THE developers behind Aberdeenshire’s planned new town have put sustainability at the top of the agenda with the appointment of advisors to find low-carbon technology for the utilities that will serve the 8,000 homes.
Elsick Development Company has appointed mechanical and electrical engineer RSP Consulting and utilities broker Inventa Partners to work together to develop a proposal for all utilities for the development, including water, gas, telecoms and electricity.
The master plan and detailed phase one application for Chapelton, which in the long-term includes up to 8,000 homes across seven neighbourhoods with schools, high streets, community and commercial space, will be considered by Aberdeenshire Council soon.
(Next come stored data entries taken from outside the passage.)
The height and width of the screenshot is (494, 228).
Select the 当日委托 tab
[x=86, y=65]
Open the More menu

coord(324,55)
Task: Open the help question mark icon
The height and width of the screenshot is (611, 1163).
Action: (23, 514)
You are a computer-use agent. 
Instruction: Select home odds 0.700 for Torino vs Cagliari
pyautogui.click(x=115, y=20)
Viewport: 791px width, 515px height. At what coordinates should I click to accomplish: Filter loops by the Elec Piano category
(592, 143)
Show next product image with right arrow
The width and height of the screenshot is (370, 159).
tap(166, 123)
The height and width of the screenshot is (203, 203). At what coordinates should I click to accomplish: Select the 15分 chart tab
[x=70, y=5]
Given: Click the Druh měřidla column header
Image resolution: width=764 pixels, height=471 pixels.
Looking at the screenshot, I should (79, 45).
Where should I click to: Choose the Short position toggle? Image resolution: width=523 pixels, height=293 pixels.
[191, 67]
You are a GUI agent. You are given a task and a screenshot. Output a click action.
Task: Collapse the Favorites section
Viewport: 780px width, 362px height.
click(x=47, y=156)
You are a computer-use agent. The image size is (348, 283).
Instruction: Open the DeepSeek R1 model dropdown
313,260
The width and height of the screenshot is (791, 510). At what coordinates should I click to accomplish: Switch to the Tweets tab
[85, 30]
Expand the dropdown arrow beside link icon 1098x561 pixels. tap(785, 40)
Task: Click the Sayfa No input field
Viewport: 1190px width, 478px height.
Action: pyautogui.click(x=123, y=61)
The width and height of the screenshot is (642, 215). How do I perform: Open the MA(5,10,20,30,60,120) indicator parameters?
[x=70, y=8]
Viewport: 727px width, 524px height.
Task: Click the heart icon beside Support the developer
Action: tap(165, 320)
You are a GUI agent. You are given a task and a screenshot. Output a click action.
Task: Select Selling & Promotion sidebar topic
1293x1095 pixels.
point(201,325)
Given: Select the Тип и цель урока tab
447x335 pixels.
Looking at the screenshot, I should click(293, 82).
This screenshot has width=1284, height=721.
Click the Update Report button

Lord Southesk, director of EDC, said: “Chapelton is designed with sustainability in mind. The town is planned to discourage excessive car use by offering a pleasant pedestrian environment as well as ample amenities and job opportunities close to home.
“The houses within Chapelton are also designed to lessen carbon emissions in line with current government policies. Early homes are designed to achieve carbon savings through use of efficient building materials.”
He added: “When we reach a critical mass of homes, facilities such as a combined heat and power plant may enable residents to lower their utilities bills and achieve further carbon savings.”
Robert Dunn, partner at RSP, added: “Our role is to liaise with utilities companies and advise on sustainable utilities solutions, not just for heat and power but also for telecoms and water. We are currently looking at options for a non-fossil fuel heat source and putting together a plan for a district heating system – working closely with Inventa Partners to find a cost solution.
“We are also looking at systems that minimise water use and speaking to telecoms providers about fibre broadband solutions, which will create local jobs by attracting businesses to the community.”
Kerry Thompson, director at Inventa Partners, said: “The challenge to meet and exceed today’s strict local and national government targets, as Elsick Development Company has set out to do, is exciting but can be expensive. We are looking at ways to deliver utilities that are commercially viable. This could be by setting up an Energy Supply Company (ESCo) or a multi-utility services company – there are a number of innovative options.”
Inventa and RSP recently worked together on Edinburgh’s St James Quarter, the proposed development to demolish the St James Centre, New Andrew’s House and multi-storey car park and build homes, hotels, offices, cafés and restaurants.
The two will work alongside project manager consultant Turner & Townsend.
Image – One of the seven proposed neighbourhoods.